Separação e processo simbólico de elaboração
14/05/2015
Quando nos separamos de alguém que amamos o que fica é a memória dos bons momentos. Voltamos aos mesmos lugares para nos apossar do vivido. De tanto rever os objetos, os lugares, ouvir a música e a voz que gravamos permitimos que esse ser que amamos nos habite, una-se à nossa história como uma camada de nossa pele. Essas imagens convertem-se em memória do vivido e do não vivido. Consola-nos ouvir histórias mesmo que contadas por outros a respeito do ser amado. A cada detalhe dessa história é mais um se apossar de sua imagem, de possuí-lo. Mas esse se apossar depende de nossa capacidade de imaginar, de fabular e fazer sonhos. Reconstruímos a imagem do outro e nossa memória utilizando o conhecido e o que imaginamos.
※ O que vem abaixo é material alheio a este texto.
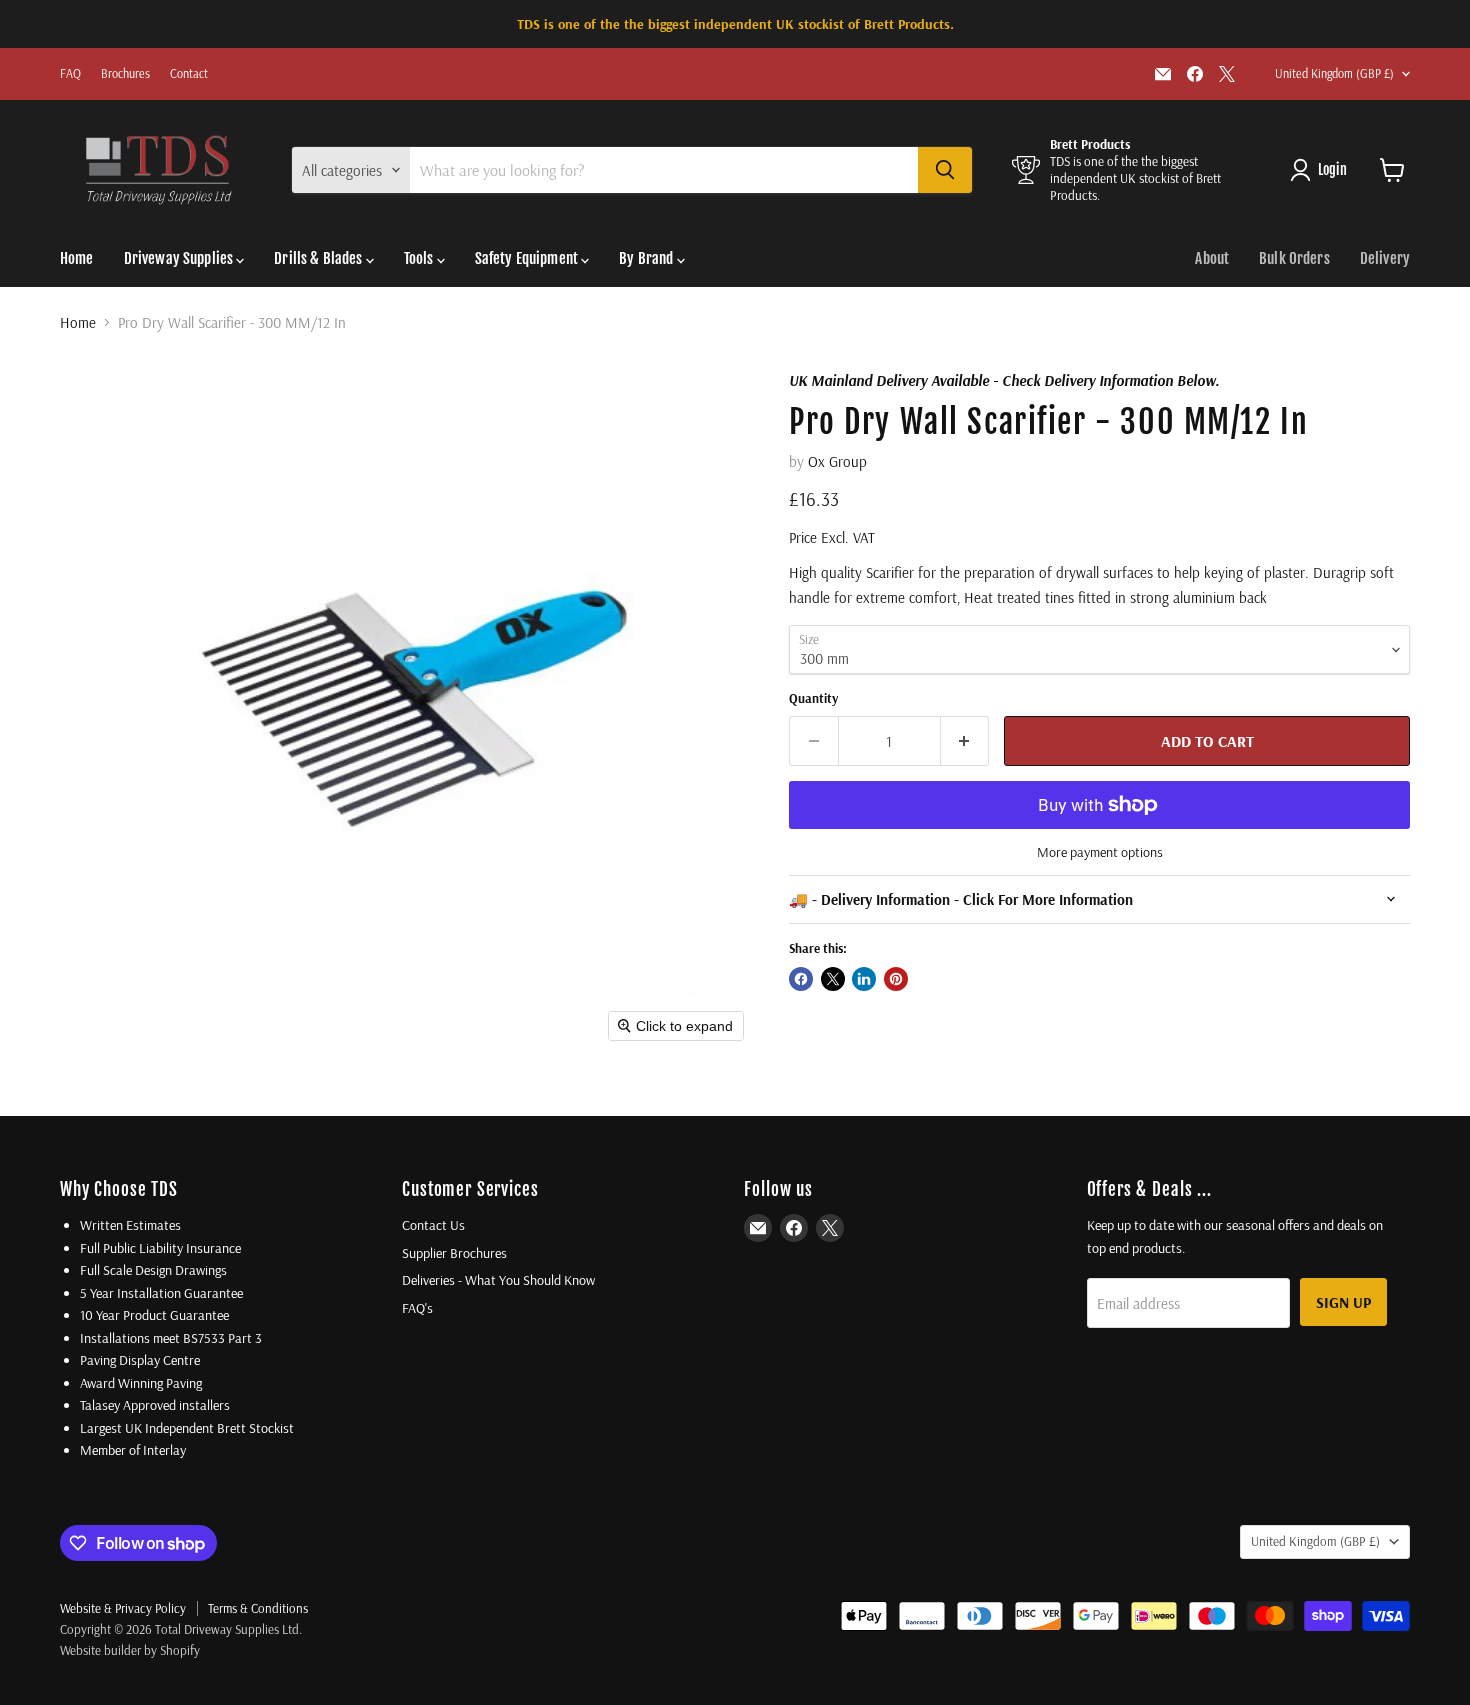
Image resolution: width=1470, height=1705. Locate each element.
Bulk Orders (1294, 258)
Assim também faz o artista que se apossa da realidade se transformando e transformando-a. Quando nos afastamos do outro percebemos como é tênue o limite entre o que vemos e o que imaginamos. Quem era ele/ Quem sou eu? Essa possibilidade de utilizar a própria sensibilidade e imaginação para reconstruir a imagem do outro e de si mesmo é o campo da arte como também da psicologia por caminhos diferentes. A utilização da imagem como símbolo na psicologia demonstra que é possível acessar sentimentos, emoções através do pensamento sintético, das imagens, da música, da linguagem poética.
Quando nos afastamos do convencional, das justificativas racionais, das explicações e atribuições de culpa e responsabilidade diante dos fatos, podemos acessar o essencial, o que nos une e nos separa do outro.
Na prática de lembrar e relembrar se dá o trazer e mandar embora aquele que amamos. Mas agora permitindo a permanência dos rastros.
A arte possibilita essa mediação entre os dois momentos: o da presença concreta do outro e o de sua ausência inaugurando uma outra presença, essa simbólica. Cantar a cantiga que chora o morto é uma maneira de trazê-lo de volta para reafirmar sua partida.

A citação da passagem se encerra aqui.